WRITTEN TASK A —
Copy from the records, word for word, the lines starting with the one containing "This screenshot has height=510, width=660." and going on through the one containing "Click the Lin", both of those included.

FDA’s Permanent Injunction Authority: Is There a Crack in FDA’s Resolve to Shut Down a Facility’s Operations?

April 6, 2016

By Andrew J. Hull

FDA often seeks permanent injunctions against FDA-regulated companies that allegedly run seriously afoul of FDA’s cGMP requirements. FDA usually asks courts, in granting a permanent injunction (the agency’s most powerful civil enforcement tool against U.S. facilities), to order the complete shutdown of a facility’s operations. Indeed, in the proposed consent decrees that the agency usually offers to industry as an alternative to a court battle, FDA routinely requires a shutdown provision that only terminates when FDA reinspects a facility and issues what is commonly referred to (at least by FDA litigation wonks) as a “green light letter.”

A recent case in the Eastern District of Michigan, United States v. S. Serra Cheese Co. (No. 2:14-cv-13077), however, signals a hesitancy by courts to allow such a drastic provision in an injunction, as well as likely unwillingness by the government to press for a company’s shutdown when it receives pushback from either the company or the court.

SOURCE RECORDS —
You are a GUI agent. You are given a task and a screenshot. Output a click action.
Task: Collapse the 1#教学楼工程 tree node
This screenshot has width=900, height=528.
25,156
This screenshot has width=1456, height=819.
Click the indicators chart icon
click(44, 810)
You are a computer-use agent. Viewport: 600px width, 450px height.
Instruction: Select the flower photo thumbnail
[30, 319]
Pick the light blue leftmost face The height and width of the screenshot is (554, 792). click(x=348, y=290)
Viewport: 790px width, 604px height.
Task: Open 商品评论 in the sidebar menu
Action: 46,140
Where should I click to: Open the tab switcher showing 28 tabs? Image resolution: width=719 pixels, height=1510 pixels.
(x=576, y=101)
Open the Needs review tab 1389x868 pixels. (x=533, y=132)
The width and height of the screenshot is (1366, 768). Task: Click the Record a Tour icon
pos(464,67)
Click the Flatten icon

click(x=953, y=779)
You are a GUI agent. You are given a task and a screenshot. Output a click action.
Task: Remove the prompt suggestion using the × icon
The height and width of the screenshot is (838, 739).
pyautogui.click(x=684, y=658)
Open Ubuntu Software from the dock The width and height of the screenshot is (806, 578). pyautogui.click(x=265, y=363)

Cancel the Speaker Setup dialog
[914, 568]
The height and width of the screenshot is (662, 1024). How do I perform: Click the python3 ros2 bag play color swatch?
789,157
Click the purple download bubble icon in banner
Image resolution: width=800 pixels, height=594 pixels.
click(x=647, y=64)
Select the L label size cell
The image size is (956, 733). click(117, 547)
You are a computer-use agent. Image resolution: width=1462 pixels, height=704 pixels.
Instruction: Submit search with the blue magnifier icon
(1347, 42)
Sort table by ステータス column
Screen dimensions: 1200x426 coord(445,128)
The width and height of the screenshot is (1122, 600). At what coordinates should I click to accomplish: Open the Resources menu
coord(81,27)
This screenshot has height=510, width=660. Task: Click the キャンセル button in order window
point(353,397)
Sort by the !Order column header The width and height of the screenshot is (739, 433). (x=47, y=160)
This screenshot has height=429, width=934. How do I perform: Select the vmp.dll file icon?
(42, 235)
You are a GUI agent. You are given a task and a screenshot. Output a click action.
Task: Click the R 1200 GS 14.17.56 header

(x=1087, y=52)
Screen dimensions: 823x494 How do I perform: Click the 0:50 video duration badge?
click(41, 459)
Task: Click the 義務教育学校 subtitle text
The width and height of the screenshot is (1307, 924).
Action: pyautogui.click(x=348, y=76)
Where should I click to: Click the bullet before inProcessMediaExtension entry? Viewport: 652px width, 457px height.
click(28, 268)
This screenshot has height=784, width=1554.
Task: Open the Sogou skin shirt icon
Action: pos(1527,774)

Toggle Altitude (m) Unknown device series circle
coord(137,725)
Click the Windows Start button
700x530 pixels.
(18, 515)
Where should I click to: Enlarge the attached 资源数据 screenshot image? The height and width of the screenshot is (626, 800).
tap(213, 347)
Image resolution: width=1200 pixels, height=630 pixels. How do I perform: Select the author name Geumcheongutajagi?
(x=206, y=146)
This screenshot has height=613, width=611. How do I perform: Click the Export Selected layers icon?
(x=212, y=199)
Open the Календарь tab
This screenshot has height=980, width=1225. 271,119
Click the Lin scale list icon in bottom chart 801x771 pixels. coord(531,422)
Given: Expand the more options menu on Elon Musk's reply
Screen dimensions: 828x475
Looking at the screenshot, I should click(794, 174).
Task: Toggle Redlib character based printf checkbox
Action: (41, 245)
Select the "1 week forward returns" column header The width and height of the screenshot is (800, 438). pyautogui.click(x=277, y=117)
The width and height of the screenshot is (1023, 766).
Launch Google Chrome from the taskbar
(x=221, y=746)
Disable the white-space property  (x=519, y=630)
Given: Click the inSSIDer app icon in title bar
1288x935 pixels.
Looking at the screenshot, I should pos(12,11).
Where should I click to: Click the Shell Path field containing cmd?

WRITTEN TASK B —
Quote each passage set off in parentheses in the text on the FDA's permanent injunction authority.

CORRECT RESULT A —
This screenshot has height=510, width=660. Task: Click the キャンセル button in order window
point(353,397)
Sort by the !Order column header The width and height of the screenshot is (739, 433). (x=47, y=160)
This screenshot has height=429, width=934. How do I perform: Select the vmp.dll file icon?
(42, 235)
You are a GUI agent. You are given a task and a screenshot. Output a click action.
Task: Click the R 1200 GS 14.17.56 header

(x=1087, y=52)
Screen dimensions: 823x494 How do I perform: Click the 0:50 video duration badge?
click(41, 459)
Task: Click the 義務教育学校 subtitle text
The width and height of the screenshot is (1307, 924).
Action: pyautogui.click(x=348, y=76)
Where should I click to: Click the bullet before inProcessMediaExtension entry? Viewport: 652px width, 457px height.
click(28, 268)
This screenshot has height=784, width=1554.
Task: Open the Sogou skin shirt icon
Action: pos(1527,774)

Toggle Altitude (m) Unknown device series circle
coord(137,725)
Click the Windows Start button
700x530 pixels.
(18, 515)
Where should I click to: Enlarge the attached 资源数据 screenshot image? The height and width of the screenshot is (626, 800).
tap(213, 347)
Image resolution: width=1200 pixels, height=630 pixels. How do I perform: Select the author name Geumcheongutajagi?
(x=206, y=146)
This screenshot has height=613, width=611. How do I perform: Click the Export Selected layers icon?
(x=212, y=199)
Open the Календарь tab
This screenshot has height=980, width=1225. 271,119
Click the Lin scale list icon in bottom chart 801x771 pixels. coord(531,422)

CORRECT RESULT B —
- the agency’s most powerful civil enforcement tool against U.S. facilities
- at least by FDA litigation wonks
- No. 2:14-cv-13077